The essence of ITSM is that it provides a foundation or prescriptive framework to assist IT managers and support staff to manage IT service delivery to the business. It is a process guideline. Every technology space has a flavour of it, and has implemented the ITL framework in their structure to manage IT service delivery to the business at varying levels (between one and five) of maturity. These are all measureable. A Level Five standard denotes a high level of predictability, resilience and stability within the organisation’s IT service delivery. The more mature the ITSM process the easier it is to manage change and transitions in the IT infrastructure.

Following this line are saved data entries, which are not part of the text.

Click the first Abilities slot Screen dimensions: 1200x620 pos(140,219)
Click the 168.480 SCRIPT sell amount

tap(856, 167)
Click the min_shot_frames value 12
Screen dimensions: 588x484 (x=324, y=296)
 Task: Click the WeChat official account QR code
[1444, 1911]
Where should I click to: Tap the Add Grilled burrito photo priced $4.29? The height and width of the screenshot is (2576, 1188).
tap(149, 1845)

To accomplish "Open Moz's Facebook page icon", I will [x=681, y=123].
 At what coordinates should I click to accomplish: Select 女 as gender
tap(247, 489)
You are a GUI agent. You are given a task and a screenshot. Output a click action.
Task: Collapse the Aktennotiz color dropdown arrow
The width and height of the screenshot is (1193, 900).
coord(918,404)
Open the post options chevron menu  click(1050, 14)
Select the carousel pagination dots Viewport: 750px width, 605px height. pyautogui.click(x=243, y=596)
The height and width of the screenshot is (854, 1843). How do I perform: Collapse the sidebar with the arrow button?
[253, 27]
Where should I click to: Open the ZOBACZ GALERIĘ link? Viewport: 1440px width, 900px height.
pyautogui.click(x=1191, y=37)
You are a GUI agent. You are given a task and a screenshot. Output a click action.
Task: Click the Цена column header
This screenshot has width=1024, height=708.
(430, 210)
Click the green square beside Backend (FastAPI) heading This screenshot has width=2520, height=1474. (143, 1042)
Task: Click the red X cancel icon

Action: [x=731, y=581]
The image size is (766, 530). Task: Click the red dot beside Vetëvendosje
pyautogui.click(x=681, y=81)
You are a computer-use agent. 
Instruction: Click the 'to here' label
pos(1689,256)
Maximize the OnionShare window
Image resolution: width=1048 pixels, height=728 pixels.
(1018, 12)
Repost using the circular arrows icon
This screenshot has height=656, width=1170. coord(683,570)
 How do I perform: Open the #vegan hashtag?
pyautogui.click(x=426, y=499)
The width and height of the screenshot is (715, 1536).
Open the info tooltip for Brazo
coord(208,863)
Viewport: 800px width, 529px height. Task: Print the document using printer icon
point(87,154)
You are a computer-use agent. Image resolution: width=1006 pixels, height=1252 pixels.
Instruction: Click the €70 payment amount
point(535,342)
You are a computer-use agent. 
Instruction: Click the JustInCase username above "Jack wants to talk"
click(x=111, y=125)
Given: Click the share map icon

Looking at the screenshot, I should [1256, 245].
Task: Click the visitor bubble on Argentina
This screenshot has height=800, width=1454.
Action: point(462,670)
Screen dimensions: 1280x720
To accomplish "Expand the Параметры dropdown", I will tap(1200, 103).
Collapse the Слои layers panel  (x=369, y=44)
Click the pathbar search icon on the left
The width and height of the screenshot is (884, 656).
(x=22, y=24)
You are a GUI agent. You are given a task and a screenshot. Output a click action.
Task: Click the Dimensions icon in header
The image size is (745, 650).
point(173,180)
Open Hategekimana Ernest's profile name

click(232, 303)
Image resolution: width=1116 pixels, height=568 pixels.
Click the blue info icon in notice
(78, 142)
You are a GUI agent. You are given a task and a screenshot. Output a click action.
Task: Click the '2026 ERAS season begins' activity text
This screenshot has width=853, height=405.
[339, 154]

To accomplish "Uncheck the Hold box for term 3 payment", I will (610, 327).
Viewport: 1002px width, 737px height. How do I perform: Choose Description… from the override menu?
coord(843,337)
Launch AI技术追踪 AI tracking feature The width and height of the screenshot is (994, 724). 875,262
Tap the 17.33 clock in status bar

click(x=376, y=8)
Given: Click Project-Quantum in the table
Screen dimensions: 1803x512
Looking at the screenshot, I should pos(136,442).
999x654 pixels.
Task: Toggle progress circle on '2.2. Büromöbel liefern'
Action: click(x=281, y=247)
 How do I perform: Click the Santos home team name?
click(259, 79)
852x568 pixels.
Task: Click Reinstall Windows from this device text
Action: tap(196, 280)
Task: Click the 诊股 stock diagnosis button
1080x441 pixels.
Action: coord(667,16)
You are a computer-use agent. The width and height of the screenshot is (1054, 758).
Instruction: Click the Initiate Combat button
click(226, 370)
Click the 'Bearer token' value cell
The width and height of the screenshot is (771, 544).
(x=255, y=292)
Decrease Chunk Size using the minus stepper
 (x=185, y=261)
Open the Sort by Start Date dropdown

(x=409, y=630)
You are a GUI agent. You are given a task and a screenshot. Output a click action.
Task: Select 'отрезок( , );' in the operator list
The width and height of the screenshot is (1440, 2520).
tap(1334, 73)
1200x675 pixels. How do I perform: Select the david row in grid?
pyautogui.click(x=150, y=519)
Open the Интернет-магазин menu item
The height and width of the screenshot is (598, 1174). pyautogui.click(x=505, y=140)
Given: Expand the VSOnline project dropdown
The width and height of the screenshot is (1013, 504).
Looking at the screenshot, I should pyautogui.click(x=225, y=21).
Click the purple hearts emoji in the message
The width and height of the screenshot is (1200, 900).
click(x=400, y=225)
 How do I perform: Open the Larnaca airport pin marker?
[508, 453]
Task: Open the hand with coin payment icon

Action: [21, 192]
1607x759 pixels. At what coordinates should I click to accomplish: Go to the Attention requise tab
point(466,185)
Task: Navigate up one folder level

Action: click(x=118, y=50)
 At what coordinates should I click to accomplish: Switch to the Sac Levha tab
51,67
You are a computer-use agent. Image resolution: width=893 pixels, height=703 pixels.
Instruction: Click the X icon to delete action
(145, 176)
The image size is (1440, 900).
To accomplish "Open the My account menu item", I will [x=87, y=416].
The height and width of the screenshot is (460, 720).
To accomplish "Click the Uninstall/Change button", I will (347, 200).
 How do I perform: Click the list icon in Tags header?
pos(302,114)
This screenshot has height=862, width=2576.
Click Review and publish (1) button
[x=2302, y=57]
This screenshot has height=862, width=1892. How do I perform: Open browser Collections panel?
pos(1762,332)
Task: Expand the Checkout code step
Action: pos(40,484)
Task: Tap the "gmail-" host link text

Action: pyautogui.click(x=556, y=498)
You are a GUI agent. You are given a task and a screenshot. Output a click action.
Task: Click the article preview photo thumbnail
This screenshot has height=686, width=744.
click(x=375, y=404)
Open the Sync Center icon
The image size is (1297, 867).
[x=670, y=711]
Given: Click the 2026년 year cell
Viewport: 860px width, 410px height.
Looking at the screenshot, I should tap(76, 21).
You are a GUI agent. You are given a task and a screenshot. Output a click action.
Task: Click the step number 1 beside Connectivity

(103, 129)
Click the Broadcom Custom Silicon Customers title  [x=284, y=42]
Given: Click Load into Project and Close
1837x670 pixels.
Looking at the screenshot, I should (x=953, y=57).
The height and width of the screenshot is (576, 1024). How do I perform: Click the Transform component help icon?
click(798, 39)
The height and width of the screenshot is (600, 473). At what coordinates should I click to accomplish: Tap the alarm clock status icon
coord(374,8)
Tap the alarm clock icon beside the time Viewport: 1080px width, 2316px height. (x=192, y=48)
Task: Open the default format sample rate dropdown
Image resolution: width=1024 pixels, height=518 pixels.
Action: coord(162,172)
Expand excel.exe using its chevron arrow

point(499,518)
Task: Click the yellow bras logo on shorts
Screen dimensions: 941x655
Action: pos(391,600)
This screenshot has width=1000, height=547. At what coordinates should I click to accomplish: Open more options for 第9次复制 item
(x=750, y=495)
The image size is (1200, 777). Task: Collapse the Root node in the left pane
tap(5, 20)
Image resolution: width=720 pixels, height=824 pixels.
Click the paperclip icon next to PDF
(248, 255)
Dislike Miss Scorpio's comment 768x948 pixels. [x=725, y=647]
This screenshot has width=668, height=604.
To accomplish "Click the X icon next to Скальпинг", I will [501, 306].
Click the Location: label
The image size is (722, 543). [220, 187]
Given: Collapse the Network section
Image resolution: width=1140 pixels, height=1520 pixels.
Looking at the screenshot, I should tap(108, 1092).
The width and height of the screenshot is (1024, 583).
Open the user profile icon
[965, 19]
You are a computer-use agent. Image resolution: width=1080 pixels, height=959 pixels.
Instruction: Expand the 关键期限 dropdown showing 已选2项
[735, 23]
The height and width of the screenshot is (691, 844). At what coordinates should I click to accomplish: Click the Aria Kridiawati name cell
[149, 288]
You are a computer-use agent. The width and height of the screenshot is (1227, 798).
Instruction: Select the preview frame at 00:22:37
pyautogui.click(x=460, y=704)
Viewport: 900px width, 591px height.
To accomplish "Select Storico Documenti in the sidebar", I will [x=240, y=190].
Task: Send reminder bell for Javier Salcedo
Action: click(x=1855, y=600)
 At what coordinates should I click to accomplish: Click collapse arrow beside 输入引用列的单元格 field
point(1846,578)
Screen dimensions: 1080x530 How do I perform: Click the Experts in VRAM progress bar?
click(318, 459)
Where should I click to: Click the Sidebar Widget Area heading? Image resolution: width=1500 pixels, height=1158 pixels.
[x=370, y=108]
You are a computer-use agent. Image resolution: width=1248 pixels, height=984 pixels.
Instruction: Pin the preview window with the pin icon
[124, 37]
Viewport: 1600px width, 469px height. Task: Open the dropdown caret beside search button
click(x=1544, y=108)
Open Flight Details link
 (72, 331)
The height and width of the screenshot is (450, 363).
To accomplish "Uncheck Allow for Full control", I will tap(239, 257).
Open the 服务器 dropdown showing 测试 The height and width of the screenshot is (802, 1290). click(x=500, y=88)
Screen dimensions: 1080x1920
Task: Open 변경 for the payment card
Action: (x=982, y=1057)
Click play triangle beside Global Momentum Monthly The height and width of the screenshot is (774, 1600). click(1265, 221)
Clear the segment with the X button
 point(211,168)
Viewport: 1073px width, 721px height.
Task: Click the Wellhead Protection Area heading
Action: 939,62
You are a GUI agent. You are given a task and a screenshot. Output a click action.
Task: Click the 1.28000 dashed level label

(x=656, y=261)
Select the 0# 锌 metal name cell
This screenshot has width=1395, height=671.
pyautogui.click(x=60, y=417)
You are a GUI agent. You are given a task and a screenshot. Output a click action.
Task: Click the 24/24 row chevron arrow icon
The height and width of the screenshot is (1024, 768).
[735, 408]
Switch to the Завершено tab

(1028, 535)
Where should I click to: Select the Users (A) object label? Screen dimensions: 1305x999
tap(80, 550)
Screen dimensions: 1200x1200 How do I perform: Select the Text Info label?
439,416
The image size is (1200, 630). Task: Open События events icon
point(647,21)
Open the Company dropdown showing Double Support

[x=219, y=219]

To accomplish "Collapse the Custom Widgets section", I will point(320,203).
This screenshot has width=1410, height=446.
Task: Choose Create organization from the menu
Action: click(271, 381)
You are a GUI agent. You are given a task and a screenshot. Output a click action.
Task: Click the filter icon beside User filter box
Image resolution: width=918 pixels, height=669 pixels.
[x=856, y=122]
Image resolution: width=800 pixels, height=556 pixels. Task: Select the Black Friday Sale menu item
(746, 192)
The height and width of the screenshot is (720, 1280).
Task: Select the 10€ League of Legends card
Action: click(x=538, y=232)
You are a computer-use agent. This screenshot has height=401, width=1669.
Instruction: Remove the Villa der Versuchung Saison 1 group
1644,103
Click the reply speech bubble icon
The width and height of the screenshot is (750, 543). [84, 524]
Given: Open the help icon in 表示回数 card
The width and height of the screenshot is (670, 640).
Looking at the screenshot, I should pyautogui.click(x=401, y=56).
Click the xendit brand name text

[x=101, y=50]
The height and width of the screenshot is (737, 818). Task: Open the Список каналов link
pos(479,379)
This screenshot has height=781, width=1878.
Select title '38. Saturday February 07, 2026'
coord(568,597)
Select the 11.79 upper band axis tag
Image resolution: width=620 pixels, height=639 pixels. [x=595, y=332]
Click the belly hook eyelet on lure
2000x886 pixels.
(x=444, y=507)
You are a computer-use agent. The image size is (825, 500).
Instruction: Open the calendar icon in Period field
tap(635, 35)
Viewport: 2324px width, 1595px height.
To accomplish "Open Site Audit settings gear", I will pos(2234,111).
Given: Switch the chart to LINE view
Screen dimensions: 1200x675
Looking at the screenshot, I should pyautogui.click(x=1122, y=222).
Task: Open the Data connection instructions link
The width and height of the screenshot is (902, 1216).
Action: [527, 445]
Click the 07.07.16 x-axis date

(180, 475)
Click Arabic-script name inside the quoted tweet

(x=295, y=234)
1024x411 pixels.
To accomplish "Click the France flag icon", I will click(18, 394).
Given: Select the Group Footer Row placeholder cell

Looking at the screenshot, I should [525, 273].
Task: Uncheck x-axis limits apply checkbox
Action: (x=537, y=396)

When digitalisation is introduced to the organisation, various events or processes that were manually executed or involved physical infrastructure become automated or digitised. So for example, a physical banking experience is duplicated online, visits to clients are replaced by chatbots etc. and automated channels are created to provide a quicker or more efficient user experience.
Impact of digitisation
If the ITSM foundation within the organisation is robust and resilient, these changes should not affect the service delivery to the business. With proper governance, repeatable processes in place, digitalisation can only enhance IT service delivery. ITSM should be the familiar go to point for any IT manager and team and because of this can be replicated easily within any digital space.
ITSM provides a measurable standard or level of how IT is performing to the business. A catalogue of services are agreed upon prior and deliverables contained in a service level agreement, so that business expectations are met in terms of the level of IT services to be delivered. This makes it easier to calculate IT cost to the business.
Forbes Insights, in association with BMC, a global company specializing in innovative software solutions, recently published the results of a comprehensive multinational State of ITSM survey, which drew responses from over 250 IT executives from a spectrum of industries.
Close to half of those surveyed cite service availability as the key performance indicator used to benchmark ITSM effectiveness, followed by time to resolve issues at 41 per cent. Nearly one-third said they look at SLA breach rates as an indicator of the success of their ITSM efforts.

Diagram: https://www.quora.com/What-is-the-full-form-of-ITSM
ITSM implementation immature
Most companies have adopted ITSM, but not fully embedded it within the business operation. This means most ITSM implementations are immature. This impacts IT as service provider to the business and its ability to embrace disruptive technologies and digitalisation.
IT service providers (internal IT departments) are thus doing themselves a disservice by not fully embracing ITSM in a holistic way and one which encourages continual improvement, so the full impact of the IT investment is never fully realised.
I also believe that too many IT departments are focused on the next big thing, rather than rendering fully their investment into their existing IT infrastructures.
For effective implementation of ITSM within your organisation, these are my top do’s and don’ts:
- Don’t try and alter the framework to suit your business. Change the business to suit the framework and align your processes within the ITL guidelines. The beauty of embedding ITSM within the organisation is that it introduces predictability and standards, which create an environment of certainty in terms of IT deliverables. The danger of altering the framework is that everything then becomes open to interpretation.
- Don’t stop at adoption. Keep focusing on maturity and continual service improvement within the ITSM lifecycle and adoption.
- Don’t rest on your laurels. Build ITSM competence within your team, which is dedicated to on going improvement.
- Don’t try and boil the ocean. Decide which principles are most important to the business and focus on these.
- Don’t compromise
- Do follow the guidelines
- Do promote internal training on ITSM and ITil so everyone in your team speaks the same language and is committed to its effectiveness within the business.
- Do be determined. ITSM’s maturity path demands strong leadership with strong focus to deliver standards.